Robbins died on Aug. 2 in Chandler, Ariz., of Covid-19-related pneumonia, his wife, Shaneeta Robbins, said. He was 62.

James Elbert Robbins was born on June 2, 1958, in Windsor, N.C. His parents, Cullen and Mary Robbins, were sharecroppers, and Tootie — called that because of a babysitter who had the same nickname — worked in the fields picking corn, tobacco, peanuts and soybeans before heading to football practice. He attended East Carolina University in Greenville, N.C., and remains one of the best players to reach the N.F.L. from that school.

He married Shaneeta Robbins in 1984.

“He used to tell me, ‘I grew up on the farm, ate whatever I wanted and had great health, and then we moved to the city and I can’t believe people pay for bottled water,’” she said.

The couple had one son, Barret, who as a strapping teenager caught the eye of his school’s football coach. But Tootie, whose body was breaking down after decades of football, said no.

“I want him to walk when he’s 30,” he said, according to his wife, who works in human resources for a school district in the Phoenix area. “People don’t realize the beating these men take,” she added.

Robbins played in 159 games in his career, starting 147. He retired when the Packers cut his salary dramatically after the 1993 season.

“Injuries take their toll, but I was fortunate to play 12 seasons in the N.F.L.; a lot of guys would take that,” Robbins told The Milwaukee Journal Sentinel in 2015. “I loved the game and didn’t play it for the money. But the reality is that it’s a young man’s game and someone is always going to take your job.”

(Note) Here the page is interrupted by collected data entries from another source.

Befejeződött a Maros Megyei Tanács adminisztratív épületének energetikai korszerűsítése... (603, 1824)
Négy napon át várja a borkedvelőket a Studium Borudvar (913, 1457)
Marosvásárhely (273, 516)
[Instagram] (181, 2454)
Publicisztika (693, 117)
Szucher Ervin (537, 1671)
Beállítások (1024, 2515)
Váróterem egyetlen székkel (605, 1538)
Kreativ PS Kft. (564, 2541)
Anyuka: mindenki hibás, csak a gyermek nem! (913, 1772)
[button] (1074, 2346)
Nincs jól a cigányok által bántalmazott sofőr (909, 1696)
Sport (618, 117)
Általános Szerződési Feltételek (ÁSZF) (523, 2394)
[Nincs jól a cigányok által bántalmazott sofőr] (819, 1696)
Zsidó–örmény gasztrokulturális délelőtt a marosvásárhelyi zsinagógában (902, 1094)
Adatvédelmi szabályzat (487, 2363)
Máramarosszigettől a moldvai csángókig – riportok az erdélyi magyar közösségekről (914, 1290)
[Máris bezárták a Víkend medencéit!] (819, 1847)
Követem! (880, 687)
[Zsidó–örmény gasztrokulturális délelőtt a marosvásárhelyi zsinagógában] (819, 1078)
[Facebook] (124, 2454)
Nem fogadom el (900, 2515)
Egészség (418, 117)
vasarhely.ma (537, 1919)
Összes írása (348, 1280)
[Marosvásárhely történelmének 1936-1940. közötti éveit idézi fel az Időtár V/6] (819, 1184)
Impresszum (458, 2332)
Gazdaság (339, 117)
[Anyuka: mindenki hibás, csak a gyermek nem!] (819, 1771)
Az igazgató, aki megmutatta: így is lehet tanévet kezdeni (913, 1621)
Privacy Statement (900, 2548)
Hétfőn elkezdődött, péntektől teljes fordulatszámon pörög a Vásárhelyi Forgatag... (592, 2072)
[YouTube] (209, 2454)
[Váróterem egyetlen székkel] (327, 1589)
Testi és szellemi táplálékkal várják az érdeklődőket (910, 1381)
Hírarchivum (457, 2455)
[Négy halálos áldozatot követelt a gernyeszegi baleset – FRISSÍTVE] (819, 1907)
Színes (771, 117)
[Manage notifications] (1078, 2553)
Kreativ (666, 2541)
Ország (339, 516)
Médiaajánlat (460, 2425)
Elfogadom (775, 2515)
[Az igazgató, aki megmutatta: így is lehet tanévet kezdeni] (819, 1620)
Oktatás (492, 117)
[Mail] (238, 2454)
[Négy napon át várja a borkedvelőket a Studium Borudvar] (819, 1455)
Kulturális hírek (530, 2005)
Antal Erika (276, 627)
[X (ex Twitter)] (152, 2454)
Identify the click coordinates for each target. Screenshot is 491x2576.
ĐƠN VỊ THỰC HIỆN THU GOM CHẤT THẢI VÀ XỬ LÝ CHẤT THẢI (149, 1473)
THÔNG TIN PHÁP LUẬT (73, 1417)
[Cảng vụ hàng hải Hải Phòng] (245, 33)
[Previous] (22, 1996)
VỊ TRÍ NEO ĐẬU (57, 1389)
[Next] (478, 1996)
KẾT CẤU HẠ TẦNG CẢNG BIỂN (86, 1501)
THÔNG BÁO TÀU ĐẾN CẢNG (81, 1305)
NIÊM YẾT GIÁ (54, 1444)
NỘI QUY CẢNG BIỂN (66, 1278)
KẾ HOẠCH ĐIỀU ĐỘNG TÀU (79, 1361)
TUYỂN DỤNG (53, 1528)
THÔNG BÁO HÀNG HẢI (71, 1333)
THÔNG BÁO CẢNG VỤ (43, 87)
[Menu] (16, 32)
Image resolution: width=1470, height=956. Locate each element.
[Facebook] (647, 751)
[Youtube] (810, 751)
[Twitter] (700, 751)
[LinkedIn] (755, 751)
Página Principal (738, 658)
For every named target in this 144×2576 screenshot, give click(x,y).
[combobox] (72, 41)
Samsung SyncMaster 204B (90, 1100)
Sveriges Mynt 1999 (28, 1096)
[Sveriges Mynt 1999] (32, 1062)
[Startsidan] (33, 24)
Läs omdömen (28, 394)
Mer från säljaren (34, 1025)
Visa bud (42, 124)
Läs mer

After he left the N.F.L., Robbins, who lived in Chandler, Ariz., worked in security at a high school, but he stopped after a few years because severe rheumatoid arthritis made it too difficult for him to get around. He stayed in contact with old teammates, including Kennard, Stump Mitchell and Ron Wolfley. In addition to his wife and son, he is survived by his five brothers and sisters.